=== Exercise ===
Could you echo back the records from their very start through the line containing "Action: [x=240, y=501]", both ends included, matching every character?

=== Materials provided ===
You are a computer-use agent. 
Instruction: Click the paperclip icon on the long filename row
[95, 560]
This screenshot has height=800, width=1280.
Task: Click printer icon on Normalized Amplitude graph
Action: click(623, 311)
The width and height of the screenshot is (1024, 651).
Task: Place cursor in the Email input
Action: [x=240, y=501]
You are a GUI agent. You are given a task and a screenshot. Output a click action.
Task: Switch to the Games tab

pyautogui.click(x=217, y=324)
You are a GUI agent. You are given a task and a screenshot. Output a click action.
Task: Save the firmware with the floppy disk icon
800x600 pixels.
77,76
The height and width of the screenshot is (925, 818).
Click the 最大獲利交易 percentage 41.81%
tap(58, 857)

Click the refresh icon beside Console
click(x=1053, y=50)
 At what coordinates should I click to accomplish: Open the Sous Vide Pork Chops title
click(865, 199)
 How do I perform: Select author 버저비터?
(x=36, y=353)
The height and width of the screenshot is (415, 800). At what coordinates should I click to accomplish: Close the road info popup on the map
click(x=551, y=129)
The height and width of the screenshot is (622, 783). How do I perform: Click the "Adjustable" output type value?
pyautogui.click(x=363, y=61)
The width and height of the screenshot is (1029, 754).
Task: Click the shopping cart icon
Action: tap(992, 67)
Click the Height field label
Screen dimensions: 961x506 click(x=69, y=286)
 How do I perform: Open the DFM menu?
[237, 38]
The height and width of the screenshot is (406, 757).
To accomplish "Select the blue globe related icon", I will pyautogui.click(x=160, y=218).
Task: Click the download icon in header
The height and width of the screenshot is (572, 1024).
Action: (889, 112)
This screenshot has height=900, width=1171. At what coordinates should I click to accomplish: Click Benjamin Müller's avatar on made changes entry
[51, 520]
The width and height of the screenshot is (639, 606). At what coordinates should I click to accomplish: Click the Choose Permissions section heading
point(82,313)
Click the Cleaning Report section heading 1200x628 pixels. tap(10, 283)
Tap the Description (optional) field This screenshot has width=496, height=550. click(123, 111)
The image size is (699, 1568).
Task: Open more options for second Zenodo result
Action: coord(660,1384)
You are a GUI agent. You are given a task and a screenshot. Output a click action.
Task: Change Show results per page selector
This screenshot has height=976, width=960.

=== Result for this exercise ===
You are a computer-use agent. 
Instruction: Click the paperclip icon on the long filename row
[95, 560]
This screenshot has height=800, width=1280.
Task: Click printer icon on Normalized Amplitude graph
Action: click(623, 311)
The width and height of the screenshot is (1024, 651).
Task: Place cursor in the Email input
Action: [x=240, y=501]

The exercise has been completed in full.